Print every entry exactly as written and exclude all images.

_ _ _ _

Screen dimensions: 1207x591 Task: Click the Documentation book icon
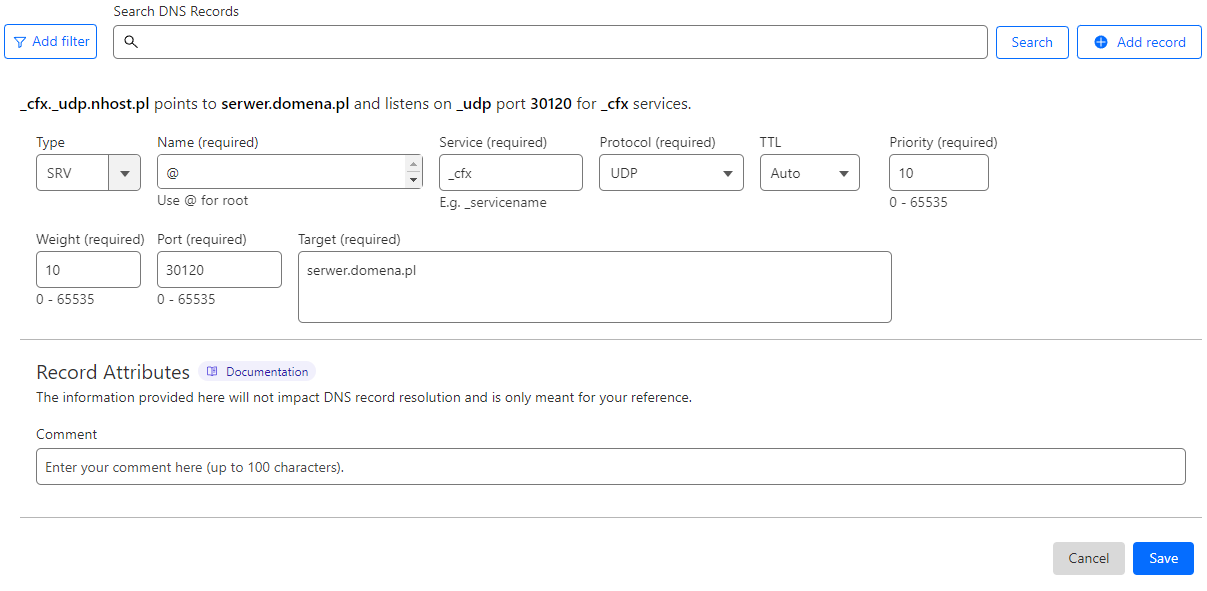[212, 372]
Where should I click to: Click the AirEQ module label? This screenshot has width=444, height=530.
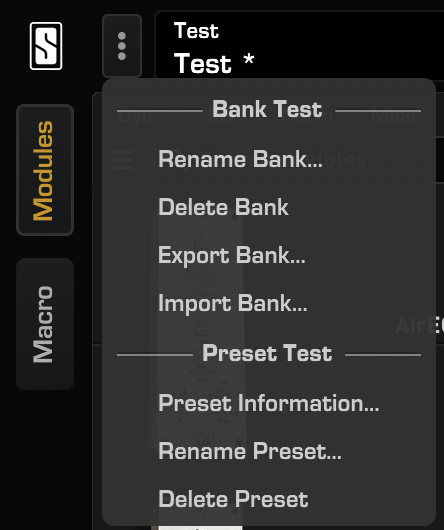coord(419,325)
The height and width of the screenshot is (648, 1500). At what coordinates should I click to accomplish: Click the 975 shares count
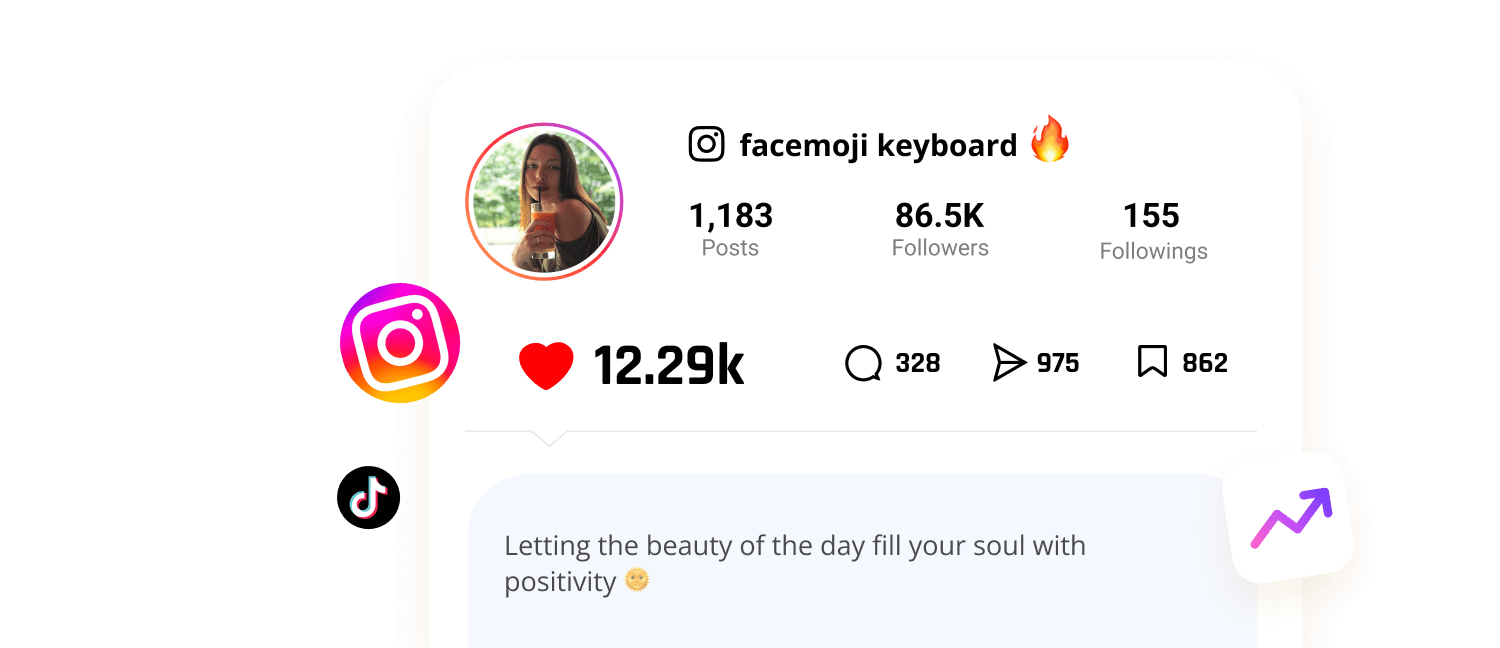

_ _ _ _

» **THE COMPLETED TASK**:
Screen dimensions: 1207x591 Task: Click the Documentation book icon
[212, 372]
Where should I click to: Click the AirEQ module label? This screenshot has width=444, height=530.
coord(419,325)
The height and width of the screenshot is (648, 1500). At what coordinates should I click to accomplish: Click the 975 shares count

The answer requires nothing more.